That’s the caveman intuition: If they look alike, they probably are alike.
Who decides what “similar” means?
In the previous chapters, the author focused on how machines learn by moving through a loss landscape. We talked about bowls, gradients, and how a model slowly slides toward a point where the error is minimized.
That story was mainly about how well a machine learns.
Chapter 5 shifts the question in a subtle but important way. Instead of asking whether a model has reached the right answer, the book begins to ask how a machine decides which things belong together in the first place. Learning is about defining who counts as “close” to whom by specific learning methods like nearest neighbors and Voronoi diagrams.
The main use here, as author said, is that when we encounter a new and never-seen vector as a point in a high-dimensional space, we look at its neighbors base on the assumption that close points in space are more similar to each other. For example, if I casually write down a digit and project it into a 63-dimensional space, and the nearest labeled points are mostly “2”, then this new point is likely to be a “2” as well.
If its closest neighbors are “8”, then it is probably an “8”.
By these ways, we are no longer limited to simple visual similarity in low dimensions but can map any infomation into a vector in higher space. But this also raises a deeper question for me:
How, and under what assumptions, can we turn more complex things into points in a high-dimensional space in the first place?
Why matrices have the right to rearrange reality?
Chapter 6 answers my question in a very specific way. Instead of introducing matrices as dry tables of numbers, the author presents them as tools that can rotate, stretch, compress, and project an entire dataset. In this chapter, everything in the world becomes a long vector, with each dimension encoding a measurable feature. Since vectors can be rotated, compressed, or projected onto new axes by matrices (which can be thought of here as a stacked and extended version of vectors), we can, to some extent, rearrange reality through them.

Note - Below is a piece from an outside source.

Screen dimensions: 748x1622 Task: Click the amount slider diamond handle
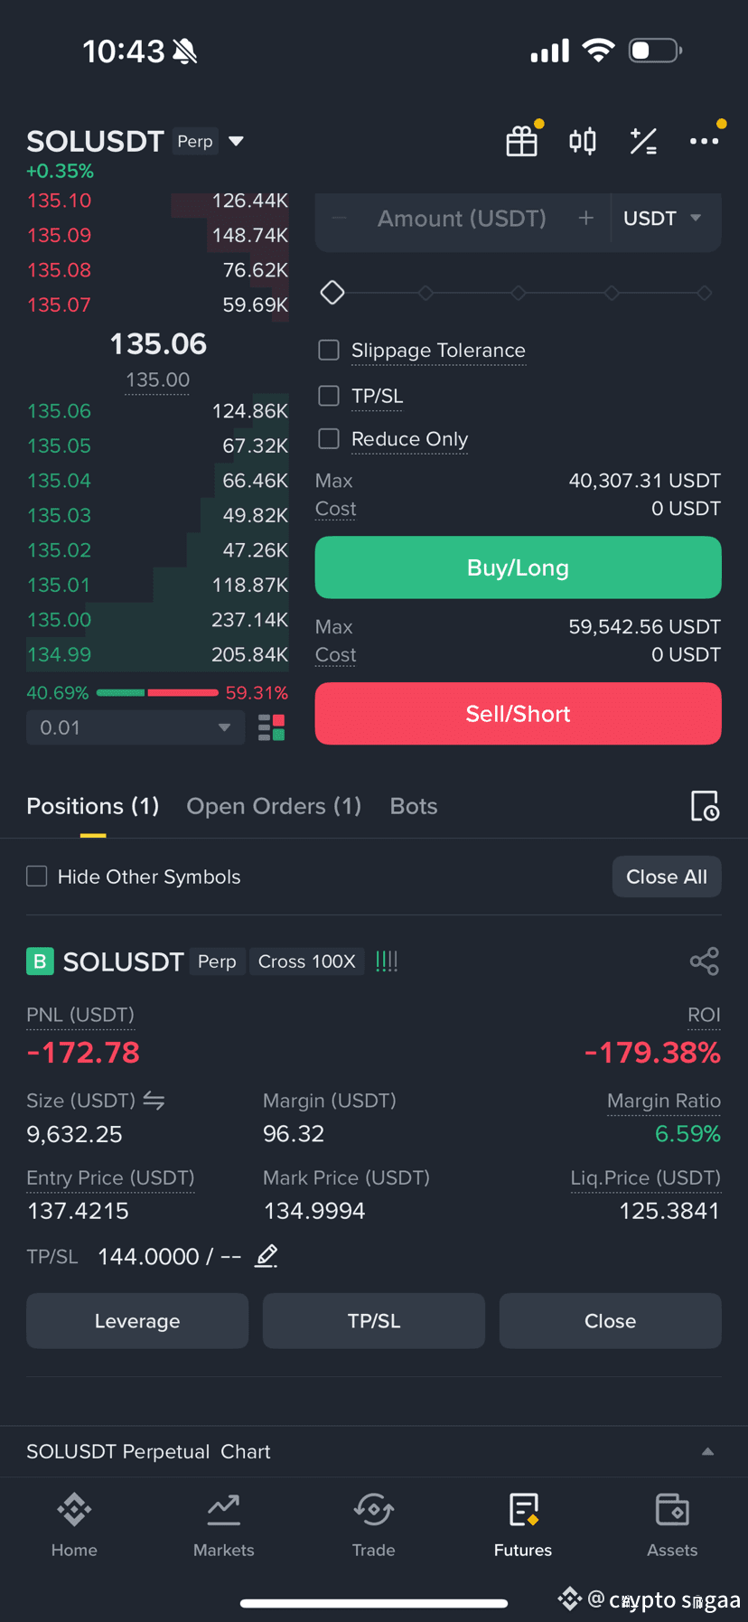pos(332,293)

In this chapter, the author introduces a method called principal component analysis (PCA), based on eigenvectors. PCA focuses on the dimensions along which the variation is largest and uses them as the main axes of the space. Visually, it is like turning a messy cloud of points until its structure suddenly makes sense, or begins to follow a specific direction, while the remaining variation is pushed into the background. In this way, once the data is transformed, nearest neighbors are no longer determined by raw features, but by how those features survive the transformation. In this reshaped space, who ends up close to you depends entirely on what your vector looks like after the space itself has been reconfigured.
Is similarity a fact, or a choice?
But this apparent accuracy hides a deeper assumption. Similarity only works because someone has already decided which features matter, how distance should be measured, and how the space itself should be transformed. In most cases, this process is little more than assigning numbers to enums, trying different combinations, and seeing which one works best.
Distance functions, feature selection, and matrix transformations are not neutral tools. They quietly encode judgments about what counts as important and what can be ignored. Yet they cannot explain why a particular transformation makes sense, or why a certain feature deserves a higher weight when calculating user “similarity.”
They simply play around with numbers until a relatively better result appears. And as we already concluded before, this does not mean they understand anything at all.
Closing
Chapters 5 and 6 show how powerful the mathematical ideas can be. By formalizing similarity and reshaping space, make dot product between matrices and vectors, machines can discover structure in data that would otherwise feel overwhelming. Patterns emerge, groups form, and learning becomes possible at scale.
Meanwhile, this clarity comes with a cost. Anything that does not fit neatly into the chosen features or dimensions is softened, flattened, or left behind. Differences that are hard to encode rarely survive the transformation.
What would this cause?
It simplifies the world the model gets to see. When complexity is flattened, subtle motivations, mixed identities, and shifting contexts are treated as noise rather than signal. Over time, patterns that align with the model’s assumptions are reinforced, while those that do not slowly fade from view. Recommendation systems grow more confident, but also more narrow. Difference does not disappear because it is wrong, but because it does not fit in.
Adding more dimensions seems like an obvious response. But I am not sure it really brings back what was lost. It may only give us a more spacious place to lose it in. We would see this in the next chapters.